— Problem requirements —
Search the records for the word "chevron" and pick out every line that has it.

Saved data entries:
Content starts

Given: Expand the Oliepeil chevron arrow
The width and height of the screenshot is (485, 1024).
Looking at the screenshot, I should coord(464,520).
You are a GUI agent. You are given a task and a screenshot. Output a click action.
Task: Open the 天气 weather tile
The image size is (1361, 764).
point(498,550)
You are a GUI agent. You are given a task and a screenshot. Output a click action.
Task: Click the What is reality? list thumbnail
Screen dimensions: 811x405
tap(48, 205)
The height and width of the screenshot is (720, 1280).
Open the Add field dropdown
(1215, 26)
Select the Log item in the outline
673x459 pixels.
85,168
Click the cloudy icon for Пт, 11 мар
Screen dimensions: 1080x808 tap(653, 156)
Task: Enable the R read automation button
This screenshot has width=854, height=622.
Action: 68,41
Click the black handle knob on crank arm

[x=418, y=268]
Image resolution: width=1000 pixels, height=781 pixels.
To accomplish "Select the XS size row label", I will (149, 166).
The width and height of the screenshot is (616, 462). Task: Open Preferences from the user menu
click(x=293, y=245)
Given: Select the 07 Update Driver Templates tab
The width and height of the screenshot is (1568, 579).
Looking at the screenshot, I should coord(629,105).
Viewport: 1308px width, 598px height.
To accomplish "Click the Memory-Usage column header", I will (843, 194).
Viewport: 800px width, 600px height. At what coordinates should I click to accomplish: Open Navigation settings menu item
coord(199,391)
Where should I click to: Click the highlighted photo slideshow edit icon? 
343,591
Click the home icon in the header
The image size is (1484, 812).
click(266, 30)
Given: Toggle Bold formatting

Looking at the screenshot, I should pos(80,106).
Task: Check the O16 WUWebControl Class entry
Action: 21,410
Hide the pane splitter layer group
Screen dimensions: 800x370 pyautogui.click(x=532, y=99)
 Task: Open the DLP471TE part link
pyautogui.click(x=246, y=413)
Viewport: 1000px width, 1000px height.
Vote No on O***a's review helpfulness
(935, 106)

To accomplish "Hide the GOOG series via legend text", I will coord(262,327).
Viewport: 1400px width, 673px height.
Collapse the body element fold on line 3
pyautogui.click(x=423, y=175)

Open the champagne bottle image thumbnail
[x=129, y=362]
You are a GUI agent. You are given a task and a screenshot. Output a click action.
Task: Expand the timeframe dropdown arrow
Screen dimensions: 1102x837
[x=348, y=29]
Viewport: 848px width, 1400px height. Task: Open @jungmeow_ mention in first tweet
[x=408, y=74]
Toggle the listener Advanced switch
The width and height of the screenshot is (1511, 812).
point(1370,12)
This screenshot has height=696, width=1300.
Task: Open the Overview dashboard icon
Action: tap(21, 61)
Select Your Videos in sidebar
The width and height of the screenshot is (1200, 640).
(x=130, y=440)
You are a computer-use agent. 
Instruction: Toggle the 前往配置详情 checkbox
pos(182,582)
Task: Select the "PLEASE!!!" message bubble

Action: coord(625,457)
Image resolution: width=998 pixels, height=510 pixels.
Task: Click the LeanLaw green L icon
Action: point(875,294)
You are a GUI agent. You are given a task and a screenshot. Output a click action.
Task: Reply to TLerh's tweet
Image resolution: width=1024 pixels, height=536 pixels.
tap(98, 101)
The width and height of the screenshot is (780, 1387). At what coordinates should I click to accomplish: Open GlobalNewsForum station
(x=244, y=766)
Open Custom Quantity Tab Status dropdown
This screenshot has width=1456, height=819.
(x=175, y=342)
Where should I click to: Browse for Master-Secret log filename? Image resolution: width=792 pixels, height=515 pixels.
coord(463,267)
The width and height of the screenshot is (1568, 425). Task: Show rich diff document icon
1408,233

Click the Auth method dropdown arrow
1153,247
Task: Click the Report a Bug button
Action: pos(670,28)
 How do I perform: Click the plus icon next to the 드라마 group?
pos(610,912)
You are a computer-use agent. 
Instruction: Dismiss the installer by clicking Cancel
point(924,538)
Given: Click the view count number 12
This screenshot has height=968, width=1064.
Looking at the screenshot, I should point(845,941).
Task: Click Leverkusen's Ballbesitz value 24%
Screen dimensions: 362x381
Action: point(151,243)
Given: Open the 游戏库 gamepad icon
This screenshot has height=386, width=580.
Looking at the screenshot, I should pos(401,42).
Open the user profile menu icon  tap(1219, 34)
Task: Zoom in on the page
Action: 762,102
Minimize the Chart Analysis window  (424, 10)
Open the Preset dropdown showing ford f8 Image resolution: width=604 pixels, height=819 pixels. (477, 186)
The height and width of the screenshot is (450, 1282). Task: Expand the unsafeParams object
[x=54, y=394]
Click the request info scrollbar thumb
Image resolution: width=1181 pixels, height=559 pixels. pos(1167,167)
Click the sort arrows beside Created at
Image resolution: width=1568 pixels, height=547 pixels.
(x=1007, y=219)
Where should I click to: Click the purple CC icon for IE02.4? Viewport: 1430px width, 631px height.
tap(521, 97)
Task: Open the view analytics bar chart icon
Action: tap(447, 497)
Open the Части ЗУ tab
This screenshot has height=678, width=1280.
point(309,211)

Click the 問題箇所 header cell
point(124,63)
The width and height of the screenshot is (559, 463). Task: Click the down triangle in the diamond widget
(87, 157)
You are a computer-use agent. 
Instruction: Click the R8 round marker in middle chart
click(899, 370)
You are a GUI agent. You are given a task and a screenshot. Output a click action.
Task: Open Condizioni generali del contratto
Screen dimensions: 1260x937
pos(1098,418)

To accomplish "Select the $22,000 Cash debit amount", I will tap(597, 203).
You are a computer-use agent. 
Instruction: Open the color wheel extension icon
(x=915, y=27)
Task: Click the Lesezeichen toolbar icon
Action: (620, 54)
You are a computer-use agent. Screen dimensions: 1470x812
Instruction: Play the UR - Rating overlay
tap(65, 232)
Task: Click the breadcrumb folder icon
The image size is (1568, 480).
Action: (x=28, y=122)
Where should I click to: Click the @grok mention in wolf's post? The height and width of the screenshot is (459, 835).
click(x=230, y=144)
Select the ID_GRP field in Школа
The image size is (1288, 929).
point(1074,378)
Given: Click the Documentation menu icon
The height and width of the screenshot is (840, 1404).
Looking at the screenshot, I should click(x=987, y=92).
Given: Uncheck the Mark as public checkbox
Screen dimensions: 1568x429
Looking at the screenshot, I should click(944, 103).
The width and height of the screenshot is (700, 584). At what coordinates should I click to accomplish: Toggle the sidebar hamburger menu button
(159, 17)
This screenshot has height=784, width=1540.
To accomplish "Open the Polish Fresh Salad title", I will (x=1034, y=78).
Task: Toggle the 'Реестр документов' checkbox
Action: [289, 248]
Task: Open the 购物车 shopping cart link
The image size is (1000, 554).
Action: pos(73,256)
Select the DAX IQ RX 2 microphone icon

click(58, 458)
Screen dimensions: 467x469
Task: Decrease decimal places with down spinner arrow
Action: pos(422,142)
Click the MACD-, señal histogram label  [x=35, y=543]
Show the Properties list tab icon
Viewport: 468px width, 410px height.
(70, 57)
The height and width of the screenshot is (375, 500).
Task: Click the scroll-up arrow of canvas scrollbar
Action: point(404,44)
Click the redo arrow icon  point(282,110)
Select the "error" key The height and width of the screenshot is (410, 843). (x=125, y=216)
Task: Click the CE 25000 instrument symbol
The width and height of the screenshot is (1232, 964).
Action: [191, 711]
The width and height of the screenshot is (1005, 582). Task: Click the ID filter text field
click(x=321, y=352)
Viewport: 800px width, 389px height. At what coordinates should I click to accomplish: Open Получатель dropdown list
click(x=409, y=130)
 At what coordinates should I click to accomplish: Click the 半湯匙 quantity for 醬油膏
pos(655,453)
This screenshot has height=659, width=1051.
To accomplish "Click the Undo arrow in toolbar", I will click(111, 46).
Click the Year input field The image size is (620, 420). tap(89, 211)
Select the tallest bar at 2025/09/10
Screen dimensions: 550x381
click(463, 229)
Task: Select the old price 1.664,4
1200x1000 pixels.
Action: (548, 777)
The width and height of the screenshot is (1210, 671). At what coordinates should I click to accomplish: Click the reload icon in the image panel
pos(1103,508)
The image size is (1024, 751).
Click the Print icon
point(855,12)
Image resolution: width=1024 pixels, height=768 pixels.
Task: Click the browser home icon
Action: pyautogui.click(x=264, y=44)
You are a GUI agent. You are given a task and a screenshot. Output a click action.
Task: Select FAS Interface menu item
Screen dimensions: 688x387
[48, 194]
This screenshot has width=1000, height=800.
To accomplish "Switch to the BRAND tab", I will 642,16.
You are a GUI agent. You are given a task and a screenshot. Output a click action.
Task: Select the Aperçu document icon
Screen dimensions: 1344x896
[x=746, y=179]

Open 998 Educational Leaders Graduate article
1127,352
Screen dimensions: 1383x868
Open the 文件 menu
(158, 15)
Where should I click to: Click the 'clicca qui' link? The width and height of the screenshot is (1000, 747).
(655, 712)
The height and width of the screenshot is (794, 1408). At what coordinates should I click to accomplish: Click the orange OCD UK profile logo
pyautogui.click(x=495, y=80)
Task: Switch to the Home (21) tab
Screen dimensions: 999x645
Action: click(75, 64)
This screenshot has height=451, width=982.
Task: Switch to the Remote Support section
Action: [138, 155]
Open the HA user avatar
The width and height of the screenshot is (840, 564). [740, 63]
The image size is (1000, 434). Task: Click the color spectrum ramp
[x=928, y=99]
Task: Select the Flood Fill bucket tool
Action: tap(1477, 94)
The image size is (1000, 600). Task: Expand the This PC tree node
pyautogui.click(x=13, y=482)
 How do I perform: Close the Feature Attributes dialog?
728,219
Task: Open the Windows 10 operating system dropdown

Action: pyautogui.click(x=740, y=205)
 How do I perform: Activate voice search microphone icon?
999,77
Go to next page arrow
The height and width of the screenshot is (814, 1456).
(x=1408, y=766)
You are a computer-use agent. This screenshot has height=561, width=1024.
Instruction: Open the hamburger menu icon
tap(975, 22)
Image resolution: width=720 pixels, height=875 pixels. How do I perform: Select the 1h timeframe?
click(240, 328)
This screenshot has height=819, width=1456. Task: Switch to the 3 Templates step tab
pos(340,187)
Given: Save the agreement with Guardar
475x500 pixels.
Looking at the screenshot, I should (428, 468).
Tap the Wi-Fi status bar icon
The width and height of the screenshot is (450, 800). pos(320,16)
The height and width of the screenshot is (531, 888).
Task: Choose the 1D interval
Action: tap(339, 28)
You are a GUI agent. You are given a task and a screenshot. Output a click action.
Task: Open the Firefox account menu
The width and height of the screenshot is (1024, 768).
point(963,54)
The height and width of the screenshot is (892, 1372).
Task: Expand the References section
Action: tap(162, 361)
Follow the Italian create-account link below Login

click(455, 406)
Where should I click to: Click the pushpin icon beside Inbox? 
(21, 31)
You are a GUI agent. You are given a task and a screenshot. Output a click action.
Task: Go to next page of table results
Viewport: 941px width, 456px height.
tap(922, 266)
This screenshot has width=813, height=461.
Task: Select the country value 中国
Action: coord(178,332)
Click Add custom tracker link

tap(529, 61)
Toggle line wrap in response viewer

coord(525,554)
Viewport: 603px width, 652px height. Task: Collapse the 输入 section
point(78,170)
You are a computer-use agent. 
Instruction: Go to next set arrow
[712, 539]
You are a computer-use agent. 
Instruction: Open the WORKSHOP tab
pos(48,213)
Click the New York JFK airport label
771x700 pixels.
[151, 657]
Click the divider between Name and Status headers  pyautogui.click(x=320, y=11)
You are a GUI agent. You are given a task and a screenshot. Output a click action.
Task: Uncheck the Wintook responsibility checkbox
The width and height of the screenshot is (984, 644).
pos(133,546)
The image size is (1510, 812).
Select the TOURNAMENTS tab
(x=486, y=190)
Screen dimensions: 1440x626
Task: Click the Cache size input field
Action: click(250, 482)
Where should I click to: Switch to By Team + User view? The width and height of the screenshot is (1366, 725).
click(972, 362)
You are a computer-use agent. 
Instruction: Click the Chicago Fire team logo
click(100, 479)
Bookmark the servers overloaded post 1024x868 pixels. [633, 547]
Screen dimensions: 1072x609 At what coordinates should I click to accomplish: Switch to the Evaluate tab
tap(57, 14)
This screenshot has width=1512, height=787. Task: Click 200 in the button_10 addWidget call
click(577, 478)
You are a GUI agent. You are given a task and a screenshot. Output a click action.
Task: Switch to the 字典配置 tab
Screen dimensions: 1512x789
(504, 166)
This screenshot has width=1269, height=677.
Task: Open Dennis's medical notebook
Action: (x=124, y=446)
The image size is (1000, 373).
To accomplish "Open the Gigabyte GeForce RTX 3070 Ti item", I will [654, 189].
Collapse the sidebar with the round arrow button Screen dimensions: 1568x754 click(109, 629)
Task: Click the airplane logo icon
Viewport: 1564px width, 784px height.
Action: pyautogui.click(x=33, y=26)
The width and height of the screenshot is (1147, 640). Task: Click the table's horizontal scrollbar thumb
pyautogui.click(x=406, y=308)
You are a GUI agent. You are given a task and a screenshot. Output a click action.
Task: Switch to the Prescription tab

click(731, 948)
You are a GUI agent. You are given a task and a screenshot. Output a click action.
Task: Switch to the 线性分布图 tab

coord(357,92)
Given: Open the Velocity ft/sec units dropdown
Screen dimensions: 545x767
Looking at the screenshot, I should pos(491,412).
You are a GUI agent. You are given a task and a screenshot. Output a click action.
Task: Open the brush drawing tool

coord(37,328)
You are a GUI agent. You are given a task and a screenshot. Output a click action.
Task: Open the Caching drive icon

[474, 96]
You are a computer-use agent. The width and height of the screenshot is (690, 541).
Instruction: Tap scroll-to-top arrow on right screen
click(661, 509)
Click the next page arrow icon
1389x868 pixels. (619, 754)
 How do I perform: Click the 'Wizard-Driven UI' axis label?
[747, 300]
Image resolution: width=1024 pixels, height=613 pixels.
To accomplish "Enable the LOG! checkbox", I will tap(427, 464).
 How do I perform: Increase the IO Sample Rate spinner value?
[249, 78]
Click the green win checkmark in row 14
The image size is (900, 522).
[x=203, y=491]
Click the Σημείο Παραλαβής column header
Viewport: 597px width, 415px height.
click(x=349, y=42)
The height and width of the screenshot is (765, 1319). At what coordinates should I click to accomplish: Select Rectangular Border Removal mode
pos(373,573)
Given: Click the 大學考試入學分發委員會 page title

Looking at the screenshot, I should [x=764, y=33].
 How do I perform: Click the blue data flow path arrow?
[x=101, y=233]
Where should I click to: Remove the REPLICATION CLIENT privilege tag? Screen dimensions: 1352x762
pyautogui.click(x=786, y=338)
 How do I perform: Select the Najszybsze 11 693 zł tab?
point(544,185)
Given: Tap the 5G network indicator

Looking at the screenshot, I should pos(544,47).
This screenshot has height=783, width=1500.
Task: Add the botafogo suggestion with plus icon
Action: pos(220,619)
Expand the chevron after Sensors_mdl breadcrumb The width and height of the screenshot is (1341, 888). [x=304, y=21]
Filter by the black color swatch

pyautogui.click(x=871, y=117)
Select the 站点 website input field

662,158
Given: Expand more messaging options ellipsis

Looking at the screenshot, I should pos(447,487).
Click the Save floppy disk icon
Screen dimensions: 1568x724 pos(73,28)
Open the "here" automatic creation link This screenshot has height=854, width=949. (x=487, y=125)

Content ends

— Your solution —
Given: Expand the Oliepeil chevron arrow
Expand the chevron after Sensors_mdl breadcrumb The width and height of the screenshot is (1341, 888). [x=304, y=21]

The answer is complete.